Bash and Awk

Use the following command to search for “blocking” characters inside one/more pdf file/s containing character “Statistical” line by line with stated arguments.

pdfgrep -Hin -C 120 "blocking" "$(ls | grep "Statistical.*")"

Someone advised me to use the following to refer to relative path while addressing the filename issue, but, unfortunate me, it doesn’t work.

# First create a variable
selfie="$(ls -d ./*.* | grep "3[0-9]")"

#This does just the same as does the above one
selfie="$(ls -d .$pwd/*.* | grep "3[0-9]")"
selfie="$(ls -1 -d .$pwd/*.* | grep "3[0-9]")"

# Then use the following command at the desired search directory
pdfgrep -Hin -C 120 "statistical" $selfie

For files not starting with “-” hyphen the code works just fine but for others, Only by passing directly the filename with relative path prepended will result in the search, such as the one below. Otherwise, Passing the variable created with a list of names obtained after grepping for files, some of which containing “-", will break down, parsing the “-” as the argument operator.

# For instance, This works just fine
pdfgrep -Hin -C 120 "statistical" "./-Plant Breeding Reviews, Volume 33-Wiley-Blackwell (2010).pdf"

The following command is useful to get absolute paths for the searched files with name containing, for example, ‘29’.

readlink -f -- ./-* | grep "29"

Then it could be passed to a pdfgrep command for search, as follows.

pdfgrep -Hin -C 120 "vector" "$(readlink -f -- ./-* | grep "29")"

We can view all the currently running processes using the ps command

ps aux

Now one can grep it and show the specific process by the name

ps aux | grep "example_name"

Now since the example_name pid is listed in the output, we can copy and use it in a kill call to kill the process

kill -9 "example_name"

■ **Complete the following**:
1. Set down, word for word, the part of the Bash and Awk text between "For files not" and "the argument operator.", inclusive.
2. Answer from the Bash and Awk text:
(a) Which command lists all the currently running processes?
(b) What string does the readlink example filter file names for?
(c) What search word appears in the pdfgrep command that takes its file from readlink?
The material that comes next has no role in any of this work.

■ **Excerpted data**:
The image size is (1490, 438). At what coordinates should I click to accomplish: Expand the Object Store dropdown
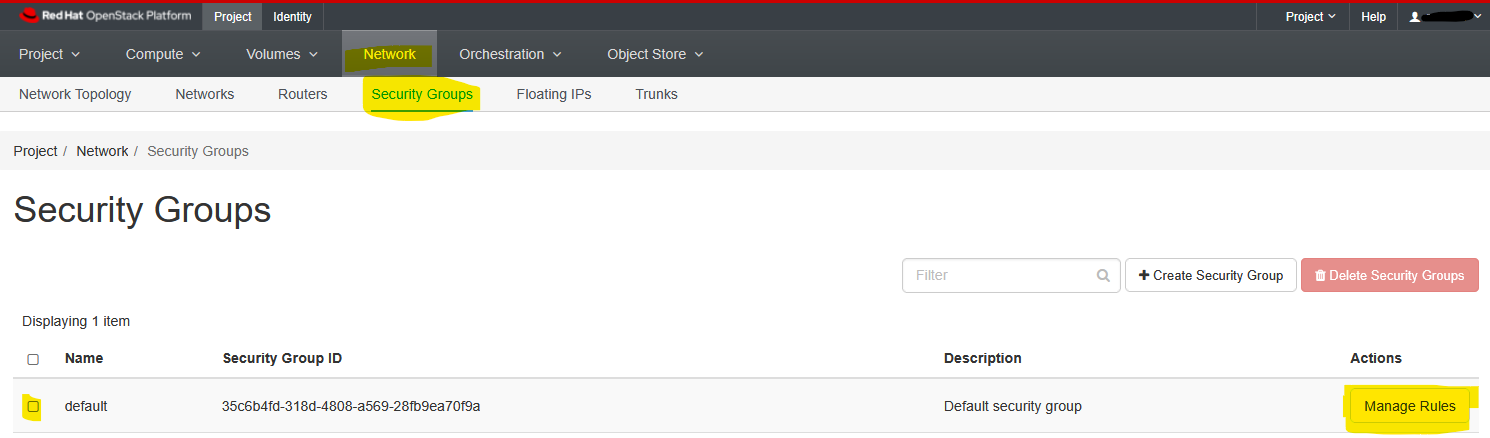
==
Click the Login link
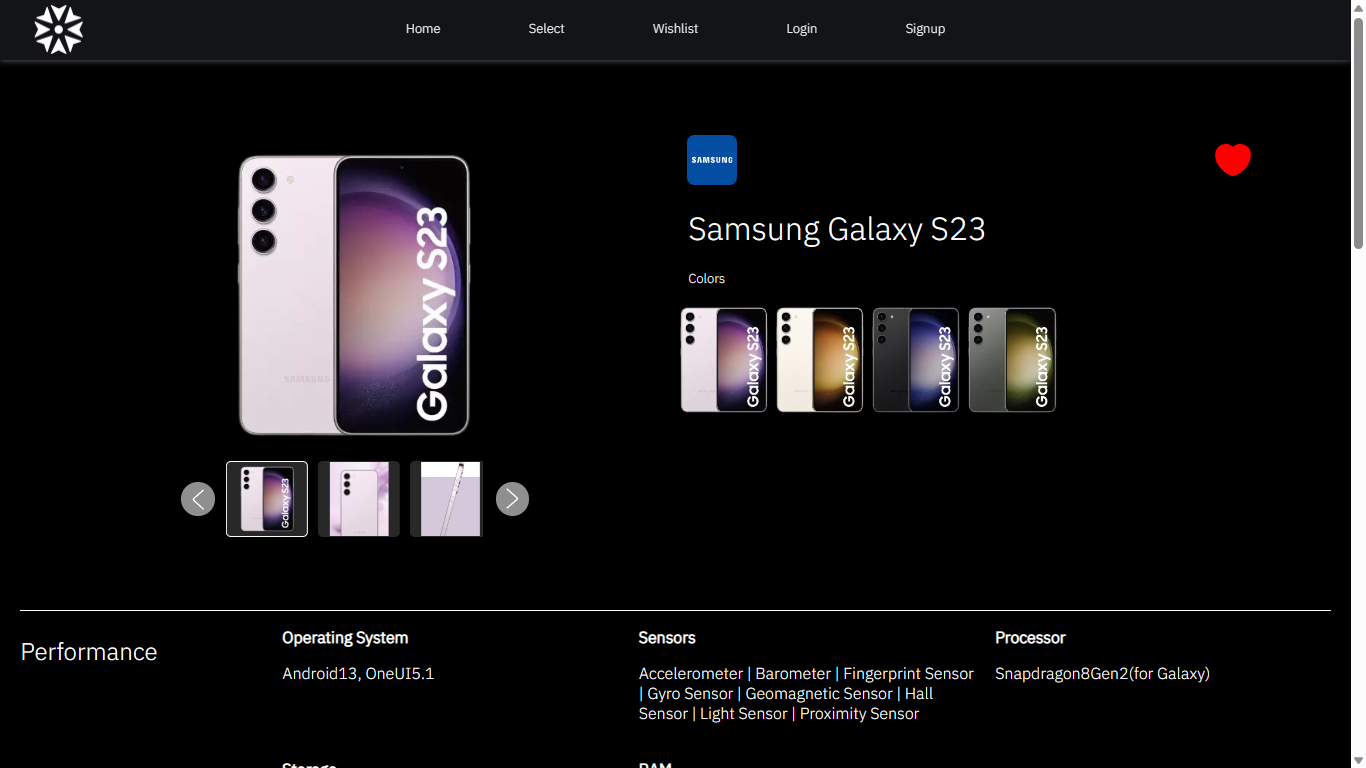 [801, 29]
---
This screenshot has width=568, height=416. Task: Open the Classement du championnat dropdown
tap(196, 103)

■ **Answers given**:
1.
For files not starting with “-” hyphen the code works just fine but for others, Only by passing directly the filename with relative path prepended will result in the search, such as the one below. Otherwise, Passing the variable created with a list of names obtained after grepping for files, some of which containing “-", will break down, parsing the “-” as the argument operator.

2.
(a) ps aux
(b) 29
(c) vector